Vanya Dayı benim için çok özel bir eser. Teknik olarak hatalar olmasına rağmen izlerken gerçekten keyif aldım. Ya da o büyüye kapıldım. Artık her neyse… Emeği geçen herkesi kutlar, alkışlarının bol olmasını dilerim…

Kadro: Levent Çelmen, Durukan Ordu, Funda Gökgücü, Zeynep Ekin Öner, Emine Orhun, Oktay Dal, Adnan Erbaş, Bülent Aksoy, Bahadır Tunç, Meltem Tunç, Sercan Çentay ve Meral Niron.

Oyunun konusunu yazmak yerine, Sonya’nın bütün oyunu özetleyen konuşmasını aktarmak istedim.

Yaşayacağız Vanya Dayı… Biz daha ne uzun günler, geceler geçireceğiz. Alnımıza yazılan çileyi sabırla çekeceğiz. Elimiz ayağımız tuttuğu sürece dur durak bilmeden başkaları için çalışıp didineceğiz. Ecel geldiği zaman da usulca öleceğiz. Çok acı çekip gözyaşı döktüğümüzü, çok içimizin yandığını söylediğimizde Tanrı bize acıyacak. Ve seninle ben, sevgili dayıcığım, aydınlık ve güzel bir hayat yaşayacağız. İşte o zaman şimdiki mutsuzluğumuzu hatırlarken gülümseyeceğiz ve huzura ereceğiz. Buna bütün kalbimle inanıyorum. Büyük bir coşkuyla, sonsuz bir tutkuyla inanıyorum. Huzur içinde dinleneceğiz. Meleklerin sesini duyacağız, parıltılar içindeki gökyüzünü seyredeceğiz, dünyadaki bütün kötülükler, çektiğimiz acılar Tanrının merhametinde boğulup yok olacak, günlerimiz bizi okşayacak… Buna inanıyorum… İnanıyorum… Zavallı Vanya Dayı sen de ağlıyorsun. Hayatta mutluluk nedir bilmedin. Ama bekle Vanya Dayı bekle. Huzur içinde dinleneceğiz… Huzur içinde dinleneceğiz!

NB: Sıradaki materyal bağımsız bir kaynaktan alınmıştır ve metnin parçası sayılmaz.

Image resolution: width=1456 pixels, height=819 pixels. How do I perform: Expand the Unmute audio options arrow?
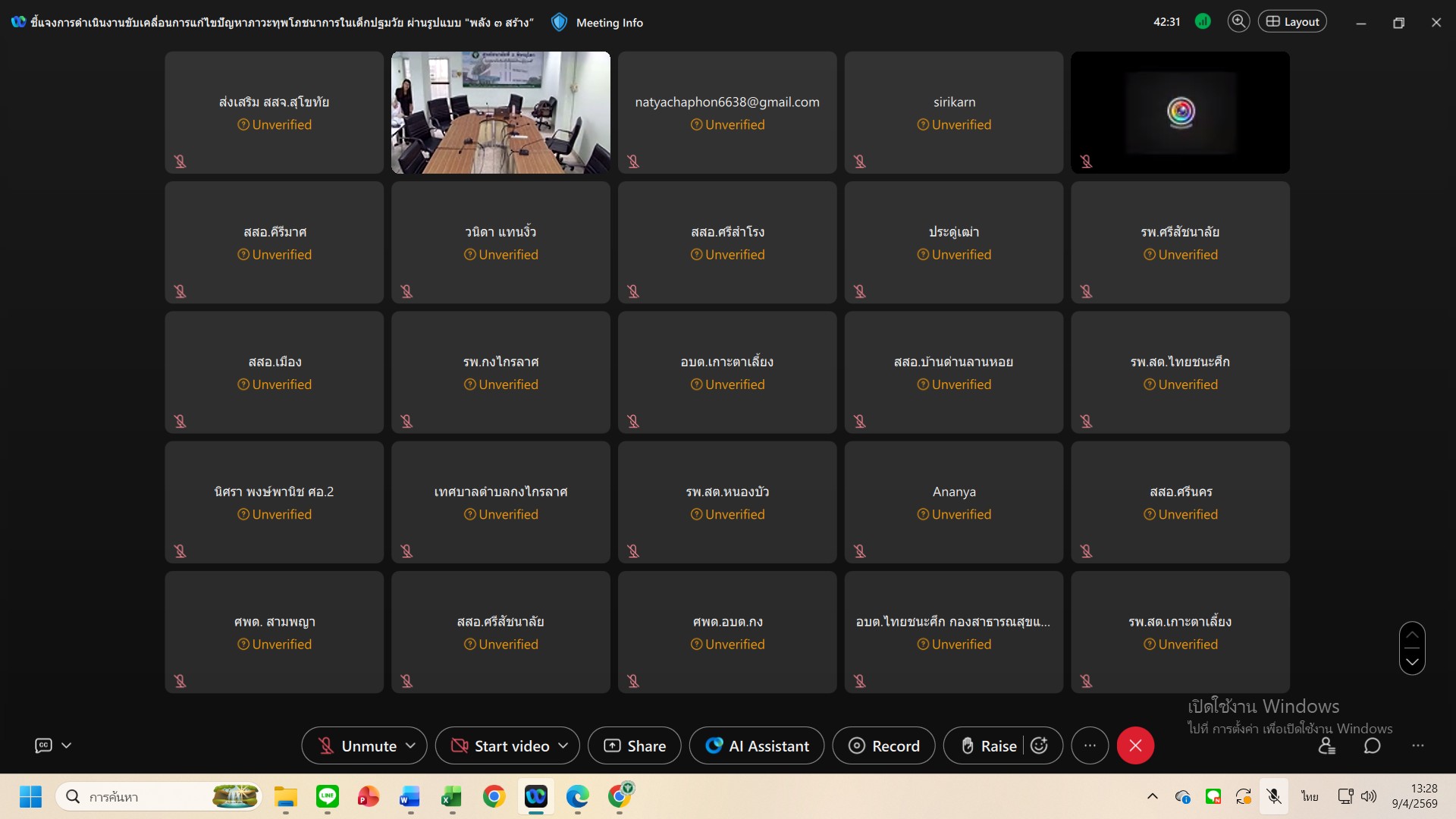pyautogui.click(x=411, y=746)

Not: Oyun 2 saat / 2 perdedir.

Ayrıntılı bilgi için: www.devtiyatro.gov.tr

Oyunda kuru-sıkı silah patlamaktadır.




Kaynak
Antik Batı Klasikleri : “Vanya Dayı” (Basım: 2008)



Oyuna girmeden afişi kendim çekeyim dedim. Sonra farkettim ki Ataol Behramoğlu "çeviren" yerine "yöneten" olarak nitelendirilmiş.